Zwar nahmen die Kohlebergwerke in Schachtarske den Betrieb wieder auf. Die Heizsysteme wurden repariert, ein russischer Durchbruch etwa 35 Kilometer südöstlich von Schachtarske wurde abgewehrt.

Dann stellte sich heraus, dass ukrainische Zivilisten, die von Russland angeworben worden waren, den russischen Drohnenangriff verursacht hatten. In dem bombardierten Haus hatten ukrainische Offiziere eine Wohnung gemietet und sie waren das eigentliche Ziel. Die ukrainischen Informanten wurden festgenommen.

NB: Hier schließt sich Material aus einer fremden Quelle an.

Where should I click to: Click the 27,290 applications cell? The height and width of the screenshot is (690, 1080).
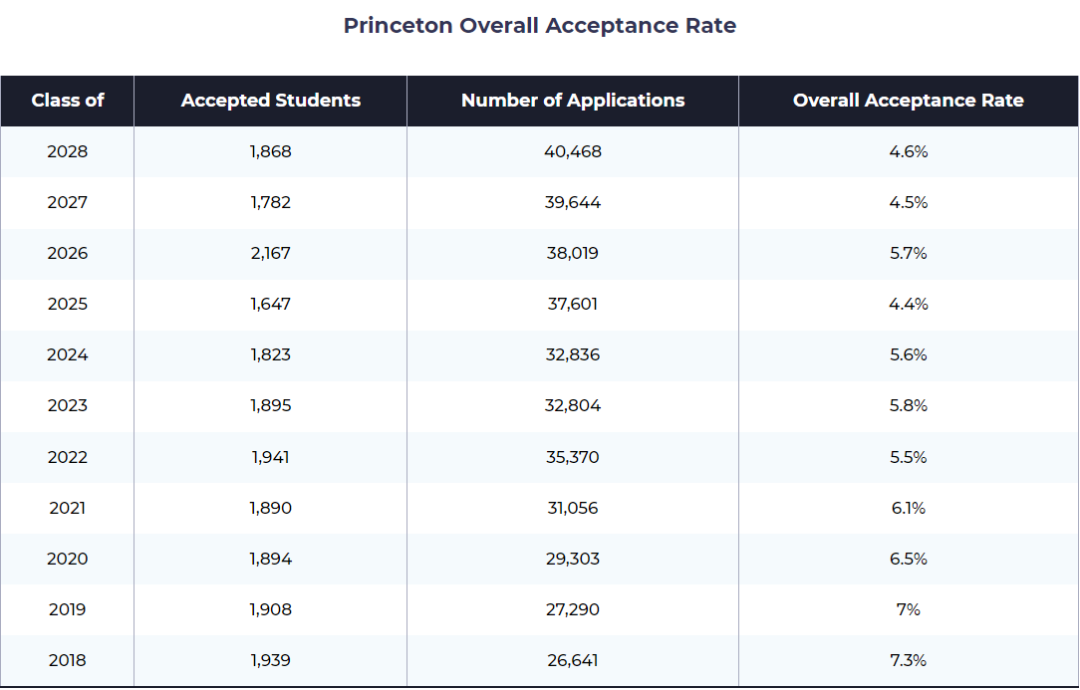572,609
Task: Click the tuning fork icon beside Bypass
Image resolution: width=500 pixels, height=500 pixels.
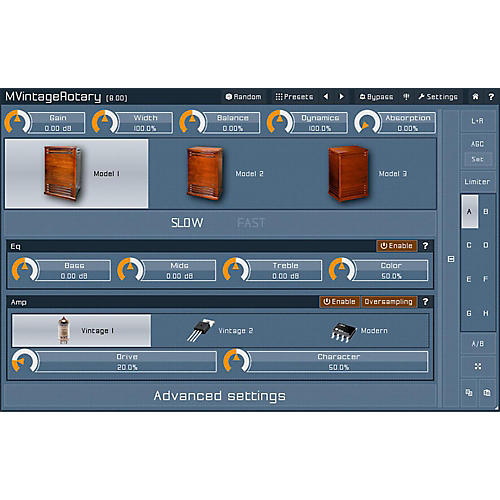Action: [406, 97]
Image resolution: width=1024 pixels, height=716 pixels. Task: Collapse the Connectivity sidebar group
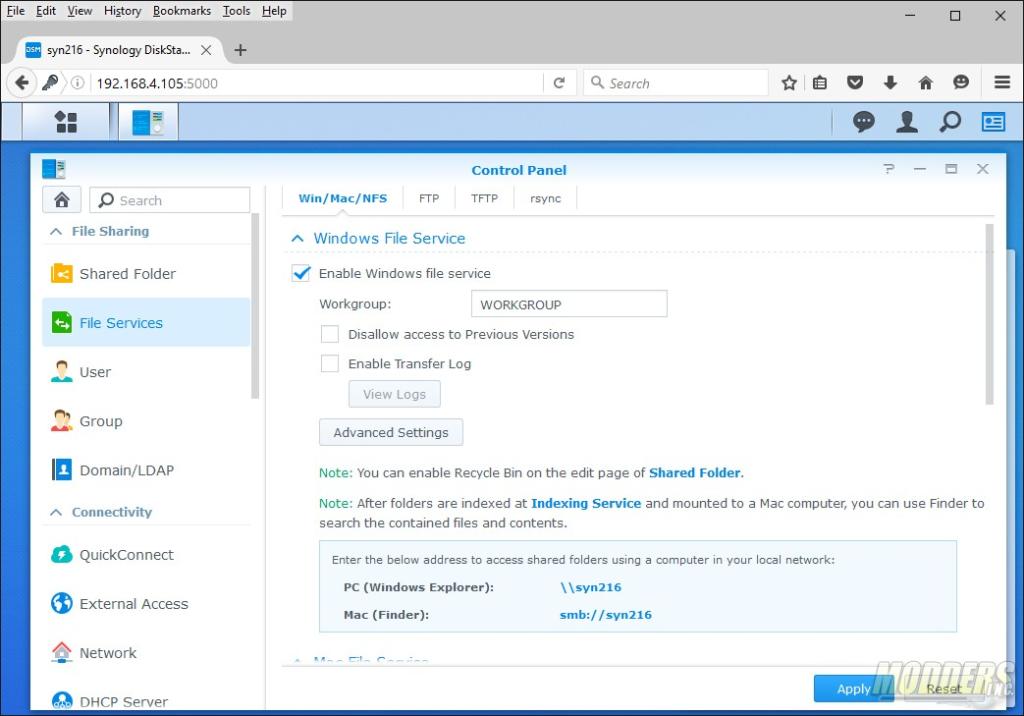pyautogui.click(x=55, y=512)
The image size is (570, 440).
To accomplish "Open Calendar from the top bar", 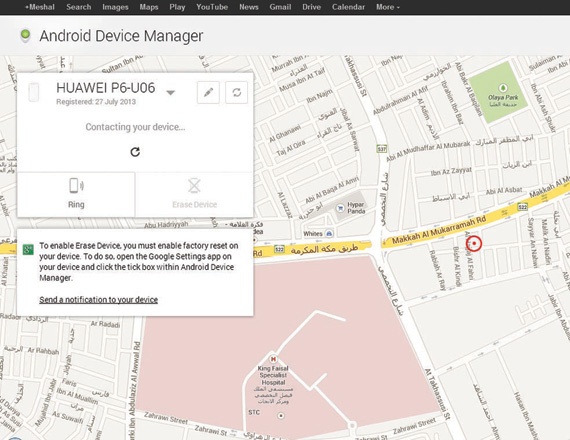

Heute wird das Energiesystem im sogenannten West-Donbas mithilfe von Fachkräften aus der EU und Norwegen gestärkt. Die Ukraine benötigt Kohle für den kommenden Winter.

Wie eine Stadt ausstirbt

Doch das Stadtleben in Schachtarske hat sich drastisch verändert. Seit dem Herbst findet Schulunterricht nur noch online statt, viele Kinder sind weggezogen. Das Werk für die Wartung von Bergwerksanlagen wird bald in die zentrale Ukraine verlegt. Sollte die Ukraine gezwungen sein, das gesamte Gebiet Donezk aufzugeben, wären russische Truppen nur 40 Kilometer von der Stadt entfernt. Solche Aussichten wirken deprimierend.

Denn der Winter endet irgendwann, aber die gefährliche Nachbarschaft nie.